WEINERSo one of the drugs that's been developed, which is called Ipilimumab, targets CTLA-4 which is one of the checkpoints that we were talking about earlier. And it's really been a very important advance in the field, but it does cause a variety of side effects, including diarrhea that can be caused by autoimmune attack. And it can also cause some problems with pituitary gland function. And these need to be monitored very carefully.

REHMI see.

WEINERBy Oncologists who never had to think about pituitary gland dysfunction when they were giving chemotherapy.

REHMAll right, to, finally, St. Louis, Missouri. Sheila, you're on the air.
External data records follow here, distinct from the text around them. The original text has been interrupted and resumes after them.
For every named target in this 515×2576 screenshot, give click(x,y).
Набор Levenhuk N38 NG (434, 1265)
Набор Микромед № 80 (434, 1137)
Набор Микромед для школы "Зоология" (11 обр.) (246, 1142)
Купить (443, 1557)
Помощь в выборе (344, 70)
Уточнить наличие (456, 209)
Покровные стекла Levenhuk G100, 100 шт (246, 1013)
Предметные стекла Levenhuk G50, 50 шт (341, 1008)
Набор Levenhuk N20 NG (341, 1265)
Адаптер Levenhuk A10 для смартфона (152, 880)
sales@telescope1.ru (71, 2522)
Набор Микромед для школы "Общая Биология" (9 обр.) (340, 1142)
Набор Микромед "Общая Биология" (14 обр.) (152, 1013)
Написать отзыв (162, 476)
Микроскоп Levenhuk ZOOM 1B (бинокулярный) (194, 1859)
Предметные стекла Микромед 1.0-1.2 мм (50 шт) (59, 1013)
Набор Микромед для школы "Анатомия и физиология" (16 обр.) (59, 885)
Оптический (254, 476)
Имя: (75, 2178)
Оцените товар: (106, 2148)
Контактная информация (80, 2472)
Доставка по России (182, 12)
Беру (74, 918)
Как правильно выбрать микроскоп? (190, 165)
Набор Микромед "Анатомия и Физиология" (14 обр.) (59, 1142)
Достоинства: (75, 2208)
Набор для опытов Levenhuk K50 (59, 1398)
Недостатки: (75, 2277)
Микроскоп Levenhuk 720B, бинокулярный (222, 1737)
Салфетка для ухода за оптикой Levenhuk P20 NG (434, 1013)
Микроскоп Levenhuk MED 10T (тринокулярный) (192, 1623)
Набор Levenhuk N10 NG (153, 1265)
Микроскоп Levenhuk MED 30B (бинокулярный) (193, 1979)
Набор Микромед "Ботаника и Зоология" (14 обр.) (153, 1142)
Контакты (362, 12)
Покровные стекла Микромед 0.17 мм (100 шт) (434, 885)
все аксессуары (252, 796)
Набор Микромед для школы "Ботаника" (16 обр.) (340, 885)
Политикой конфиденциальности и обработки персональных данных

SHEILAFirst, I want to say, Diane, that I would like you to have a school where you could teach as many people as possible how to be like you, how to be courageous, how to have the best show on the planet.

REHMThank you.

SHEILAAnd I'm so grateful to you, because I don't usually call in to any show. I am the Founder of the Adam Mitchell Foundation because my son tragically died at 26 from cancer when he didn't need to die of cancer. He was given misinformation. He was given toxic drugs by the oncologists all over Florida and they told me he could eat toxic foods, drink alcoholic beverages, everything that fed his tumors. So now, I've collected 10 doctors from around the world who have actually given me a formula, a non-toxic formula and it's reversing cancer in my little 14-year-old dog. She's a Maltese.

SHEILAAnd I work with Dr. Raymond Francis, who wrote, "Never Be Sick Again, Never Fear Cancer Again." He's educated at MIT. He is helping me. So is this other doctor who had to go to Mexico to have a non-toxic cure for cancer that is legal. In Mexico, but not legal in the United States. There's no negative side effects.

REHMAll right, Sheila.

SHEILAAnd the negative side effects killed my son. They killed my son with...

REHMOh, Sheila, I'm so sorry. And you know, I have heard it said many times that chemotherapy can either cure you or kill you. And it sounds as though Sheila's son had a very, very experience with that. I'm so sorry. We are out of time. I'm sure there's lots more to be said. We'll be following the growth and development of the uses of immunotherapy. I want to thank you all. Dr. Ron DePinho, Dr. Lou Weiner, and Britta Fortson for joining us. Thank you for giving us all this good information.

FORTSONThank you.

WEINERThank you. It's been a pleasure.

DEPINHOThank you, Diane.

FORTSONThank you so much.

REHMAnd thanks, all, for listening. I'm Diane Rehm.